The task: Reproduce, exactly and in full, only the lines below from the one containing "The image size is (2576, 832)." through the one containing "Expand the Timeline".

(Data for review begins)

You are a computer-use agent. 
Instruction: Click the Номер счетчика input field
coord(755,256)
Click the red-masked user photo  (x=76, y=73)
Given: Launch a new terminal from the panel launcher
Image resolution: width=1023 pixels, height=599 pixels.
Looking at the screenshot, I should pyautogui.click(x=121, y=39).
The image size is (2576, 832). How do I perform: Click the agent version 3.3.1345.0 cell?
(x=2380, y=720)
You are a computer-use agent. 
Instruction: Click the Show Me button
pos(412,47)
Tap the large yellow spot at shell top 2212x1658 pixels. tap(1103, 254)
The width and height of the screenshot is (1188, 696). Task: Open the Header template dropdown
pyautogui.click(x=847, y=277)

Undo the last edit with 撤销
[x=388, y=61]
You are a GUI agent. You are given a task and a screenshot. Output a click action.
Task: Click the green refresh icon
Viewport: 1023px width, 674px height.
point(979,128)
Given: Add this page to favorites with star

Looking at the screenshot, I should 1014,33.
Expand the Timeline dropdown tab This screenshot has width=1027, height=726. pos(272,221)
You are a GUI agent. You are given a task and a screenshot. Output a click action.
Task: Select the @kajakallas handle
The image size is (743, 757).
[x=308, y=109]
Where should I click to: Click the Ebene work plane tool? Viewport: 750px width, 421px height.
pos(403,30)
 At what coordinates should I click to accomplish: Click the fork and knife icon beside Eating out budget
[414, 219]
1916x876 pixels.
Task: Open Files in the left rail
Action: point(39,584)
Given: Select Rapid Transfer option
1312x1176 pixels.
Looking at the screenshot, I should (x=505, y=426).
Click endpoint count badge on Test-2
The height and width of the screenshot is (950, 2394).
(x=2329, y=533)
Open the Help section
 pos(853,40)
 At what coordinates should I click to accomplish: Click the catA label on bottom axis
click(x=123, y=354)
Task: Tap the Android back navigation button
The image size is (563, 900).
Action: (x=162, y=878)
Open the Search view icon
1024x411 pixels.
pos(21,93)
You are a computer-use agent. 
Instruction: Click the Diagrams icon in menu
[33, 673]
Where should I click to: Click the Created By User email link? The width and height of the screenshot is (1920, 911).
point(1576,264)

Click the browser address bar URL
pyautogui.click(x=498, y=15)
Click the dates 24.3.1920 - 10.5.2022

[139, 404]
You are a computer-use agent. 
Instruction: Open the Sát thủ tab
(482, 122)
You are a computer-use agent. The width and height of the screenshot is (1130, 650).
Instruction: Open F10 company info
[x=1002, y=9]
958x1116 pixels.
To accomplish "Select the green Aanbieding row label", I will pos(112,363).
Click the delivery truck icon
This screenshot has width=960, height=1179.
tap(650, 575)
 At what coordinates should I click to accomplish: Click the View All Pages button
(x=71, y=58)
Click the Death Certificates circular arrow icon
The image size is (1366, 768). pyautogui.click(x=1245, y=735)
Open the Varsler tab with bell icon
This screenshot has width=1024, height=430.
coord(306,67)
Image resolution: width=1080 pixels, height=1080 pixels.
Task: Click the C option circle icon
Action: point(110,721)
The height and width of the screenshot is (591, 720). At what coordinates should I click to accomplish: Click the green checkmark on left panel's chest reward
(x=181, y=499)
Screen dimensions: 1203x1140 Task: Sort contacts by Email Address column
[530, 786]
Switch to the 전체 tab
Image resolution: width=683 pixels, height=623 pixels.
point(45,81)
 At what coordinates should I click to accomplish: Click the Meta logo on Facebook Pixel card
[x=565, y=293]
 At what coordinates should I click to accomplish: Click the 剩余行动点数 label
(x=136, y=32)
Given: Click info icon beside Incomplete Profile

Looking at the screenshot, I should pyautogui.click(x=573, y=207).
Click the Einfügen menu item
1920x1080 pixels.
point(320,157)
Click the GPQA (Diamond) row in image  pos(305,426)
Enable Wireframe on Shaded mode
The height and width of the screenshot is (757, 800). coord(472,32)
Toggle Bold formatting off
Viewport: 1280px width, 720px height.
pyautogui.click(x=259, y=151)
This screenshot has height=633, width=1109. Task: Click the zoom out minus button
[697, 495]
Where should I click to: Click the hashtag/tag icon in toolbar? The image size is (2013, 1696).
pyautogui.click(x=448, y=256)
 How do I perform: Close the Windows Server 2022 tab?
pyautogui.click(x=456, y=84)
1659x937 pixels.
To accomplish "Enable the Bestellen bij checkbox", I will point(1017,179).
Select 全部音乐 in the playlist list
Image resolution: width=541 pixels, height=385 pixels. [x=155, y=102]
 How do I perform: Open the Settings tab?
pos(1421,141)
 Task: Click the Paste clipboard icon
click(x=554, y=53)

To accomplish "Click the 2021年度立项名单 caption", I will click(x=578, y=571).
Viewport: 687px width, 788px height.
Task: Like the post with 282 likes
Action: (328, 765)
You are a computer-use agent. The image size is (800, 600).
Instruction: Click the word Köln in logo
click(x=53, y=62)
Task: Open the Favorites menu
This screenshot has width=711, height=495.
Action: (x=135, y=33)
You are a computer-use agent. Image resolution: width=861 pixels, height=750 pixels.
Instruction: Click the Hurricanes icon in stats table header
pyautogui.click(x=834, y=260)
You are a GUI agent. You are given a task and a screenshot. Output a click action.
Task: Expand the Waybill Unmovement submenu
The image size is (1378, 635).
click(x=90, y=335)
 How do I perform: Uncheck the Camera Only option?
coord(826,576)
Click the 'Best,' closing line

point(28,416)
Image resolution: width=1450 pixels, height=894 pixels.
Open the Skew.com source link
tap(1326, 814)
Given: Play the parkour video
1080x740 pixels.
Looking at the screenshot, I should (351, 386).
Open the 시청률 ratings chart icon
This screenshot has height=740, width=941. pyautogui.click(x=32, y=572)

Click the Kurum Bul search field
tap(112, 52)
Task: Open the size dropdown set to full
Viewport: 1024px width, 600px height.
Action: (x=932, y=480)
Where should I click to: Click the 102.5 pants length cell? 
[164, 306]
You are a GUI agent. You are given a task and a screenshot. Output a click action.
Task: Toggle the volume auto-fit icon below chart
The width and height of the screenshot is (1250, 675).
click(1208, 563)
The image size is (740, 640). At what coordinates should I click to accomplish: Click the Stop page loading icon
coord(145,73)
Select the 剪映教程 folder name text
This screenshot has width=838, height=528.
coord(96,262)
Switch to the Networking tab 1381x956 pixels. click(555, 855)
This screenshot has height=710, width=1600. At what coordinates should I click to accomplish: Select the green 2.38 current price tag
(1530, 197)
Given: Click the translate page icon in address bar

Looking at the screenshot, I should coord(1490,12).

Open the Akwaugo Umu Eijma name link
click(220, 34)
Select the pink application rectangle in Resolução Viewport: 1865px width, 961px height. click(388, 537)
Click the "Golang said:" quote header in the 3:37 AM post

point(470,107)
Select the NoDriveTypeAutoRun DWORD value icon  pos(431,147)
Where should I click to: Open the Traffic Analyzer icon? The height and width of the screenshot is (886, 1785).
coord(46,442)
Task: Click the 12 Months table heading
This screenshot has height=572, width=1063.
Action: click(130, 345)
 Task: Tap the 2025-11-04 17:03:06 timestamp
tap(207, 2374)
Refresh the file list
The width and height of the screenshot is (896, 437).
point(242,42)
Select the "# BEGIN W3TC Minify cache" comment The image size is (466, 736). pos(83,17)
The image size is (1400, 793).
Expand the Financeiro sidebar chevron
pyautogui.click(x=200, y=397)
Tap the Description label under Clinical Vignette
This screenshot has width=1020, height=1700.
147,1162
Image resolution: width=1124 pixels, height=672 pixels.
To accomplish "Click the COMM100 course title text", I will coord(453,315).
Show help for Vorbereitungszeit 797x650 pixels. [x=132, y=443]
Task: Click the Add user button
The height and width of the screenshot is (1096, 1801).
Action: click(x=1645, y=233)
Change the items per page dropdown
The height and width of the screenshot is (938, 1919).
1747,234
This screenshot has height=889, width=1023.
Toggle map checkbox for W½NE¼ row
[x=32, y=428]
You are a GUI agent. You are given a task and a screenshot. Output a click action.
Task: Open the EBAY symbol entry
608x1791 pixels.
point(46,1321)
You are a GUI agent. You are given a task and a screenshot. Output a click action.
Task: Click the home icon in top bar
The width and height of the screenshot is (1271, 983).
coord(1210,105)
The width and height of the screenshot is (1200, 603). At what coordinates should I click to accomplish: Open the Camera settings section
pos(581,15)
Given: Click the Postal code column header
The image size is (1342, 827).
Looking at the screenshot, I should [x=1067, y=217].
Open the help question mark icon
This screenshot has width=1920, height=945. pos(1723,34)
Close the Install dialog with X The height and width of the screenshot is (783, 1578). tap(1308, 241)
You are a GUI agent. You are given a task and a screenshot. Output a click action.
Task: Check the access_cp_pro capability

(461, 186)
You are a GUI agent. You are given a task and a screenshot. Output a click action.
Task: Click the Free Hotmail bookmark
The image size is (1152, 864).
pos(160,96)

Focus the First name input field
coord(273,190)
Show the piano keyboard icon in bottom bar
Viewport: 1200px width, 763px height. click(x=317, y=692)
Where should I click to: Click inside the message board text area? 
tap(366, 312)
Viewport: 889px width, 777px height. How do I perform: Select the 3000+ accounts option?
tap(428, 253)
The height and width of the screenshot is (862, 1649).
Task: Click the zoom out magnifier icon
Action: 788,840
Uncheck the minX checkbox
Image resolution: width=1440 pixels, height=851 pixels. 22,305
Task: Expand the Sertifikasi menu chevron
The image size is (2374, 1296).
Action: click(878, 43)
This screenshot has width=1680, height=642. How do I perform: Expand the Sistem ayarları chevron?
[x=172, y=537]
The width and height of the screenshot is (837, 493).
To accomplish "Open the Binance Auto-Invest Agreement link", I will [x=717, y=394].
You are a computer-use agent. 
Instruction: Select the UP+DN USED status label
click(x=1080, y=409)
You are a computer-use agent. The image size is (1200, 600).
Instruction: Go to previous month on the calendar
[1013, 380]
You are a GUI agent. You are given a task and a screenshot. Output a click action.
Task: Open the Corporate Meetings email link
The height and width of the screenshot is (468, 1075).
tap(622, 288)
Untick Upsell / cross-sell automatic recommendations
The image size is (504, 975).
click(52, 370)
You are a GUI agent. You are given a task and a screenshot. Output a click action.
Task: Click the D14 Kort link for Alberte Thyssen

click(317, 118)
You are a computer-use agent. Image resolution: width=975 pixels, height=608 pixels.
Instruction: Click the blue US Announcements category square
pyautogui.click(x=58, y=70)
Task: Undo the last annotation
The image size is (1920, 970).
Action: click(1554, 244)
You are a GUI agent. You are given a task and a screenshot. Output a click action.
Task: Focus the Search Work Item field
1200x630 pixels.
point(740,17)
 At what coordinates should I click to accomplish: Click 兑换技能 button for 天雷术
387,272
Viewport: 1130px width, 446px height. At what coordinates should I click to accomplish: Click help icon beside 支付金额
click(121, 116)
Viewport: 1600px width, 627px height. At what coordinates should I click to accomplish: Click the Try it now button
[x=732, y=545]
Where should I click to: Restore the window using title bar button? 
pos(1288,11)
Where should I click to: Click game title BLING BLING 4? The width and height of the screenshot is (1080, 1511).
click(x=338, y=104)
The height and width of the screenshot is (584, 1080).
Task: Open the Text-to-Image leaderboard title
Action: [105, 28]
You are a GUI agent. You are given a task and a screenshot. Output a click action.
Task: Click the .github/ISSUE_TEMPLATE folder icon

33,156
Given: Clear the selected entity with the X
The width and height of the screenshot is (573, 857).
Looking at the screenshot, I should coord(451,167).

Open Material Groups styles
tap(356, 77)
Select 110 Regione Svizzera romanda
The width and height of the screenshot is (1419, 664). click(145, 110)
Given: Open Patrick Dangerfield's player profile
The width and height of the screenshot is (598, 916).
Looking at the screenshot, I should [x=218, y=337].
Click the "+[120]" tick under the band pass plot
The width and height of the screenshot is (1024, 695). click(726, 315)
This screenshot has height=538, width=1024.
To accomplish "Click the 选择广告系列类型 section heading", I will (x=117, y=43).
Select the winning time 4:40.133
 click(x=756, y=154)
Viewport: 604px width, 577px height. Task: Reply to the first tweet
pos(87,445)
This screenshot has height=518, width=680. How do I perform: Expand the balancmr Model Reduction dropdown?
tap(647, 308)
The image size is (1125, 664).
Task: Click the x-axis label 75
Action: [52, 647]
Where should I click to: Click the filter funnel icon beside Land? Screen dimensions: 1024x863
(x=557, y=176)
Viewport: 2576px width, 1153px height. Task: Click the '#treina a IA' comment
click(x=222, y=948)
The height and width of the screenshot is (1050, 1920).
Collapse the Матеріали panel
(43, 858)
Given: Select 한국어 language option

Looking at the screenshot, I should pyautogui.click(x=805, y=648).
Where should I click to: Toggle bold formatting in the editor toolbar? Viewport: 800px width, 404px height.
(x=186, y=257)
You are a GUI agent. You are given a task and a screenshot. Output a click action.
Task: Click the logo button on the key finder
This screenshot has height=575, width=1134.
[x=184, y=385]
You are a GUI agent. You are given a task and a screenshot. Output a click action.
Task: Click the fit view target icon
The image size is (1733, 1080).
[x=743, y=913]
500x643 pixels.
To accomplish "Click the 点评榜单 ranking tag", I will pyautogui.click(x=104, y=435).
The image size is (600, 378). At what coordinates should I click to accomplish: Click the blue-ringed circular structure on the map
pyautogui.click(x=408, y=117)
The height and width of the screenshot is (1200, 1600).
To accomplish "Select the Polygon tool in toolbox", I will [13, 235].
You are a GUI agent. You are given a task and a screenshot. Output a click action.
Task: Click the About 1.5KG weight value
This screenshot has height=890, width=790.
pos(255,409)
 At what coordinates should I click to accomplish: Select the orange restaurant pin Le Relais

(Data for review ends)

Result of this task:
The image size is (2576, 832). How do I perform: Click the agent version 3.3.1345.0 cell?
(x=2380, y=720)
You are a computer-use agent. 
Instruction: Click the Show Me button
pos(412,47)
Tap the large yellow spot at shell top 2212x1658 pixels. tap(1103, 254)
The width and height of the screenshot is (1188, 696). Task: Open the Header template dropdown
pyautogui.click(x=847, y=277)

Undo the last edit with 撤销
[x=388, y=61]
You are a GUI agent. You are given a task and a screenshot. Output a click action.
Task: Click the green refresh icon
Viewport: 1023px width, 674px height.
point(979,128)
Given: Add this page to favorites with star

Looking at the screenshot, I should 1014,33.
Expand the Timeline dropdown tab This screenshot has width=1027, height=726. pos(272,221)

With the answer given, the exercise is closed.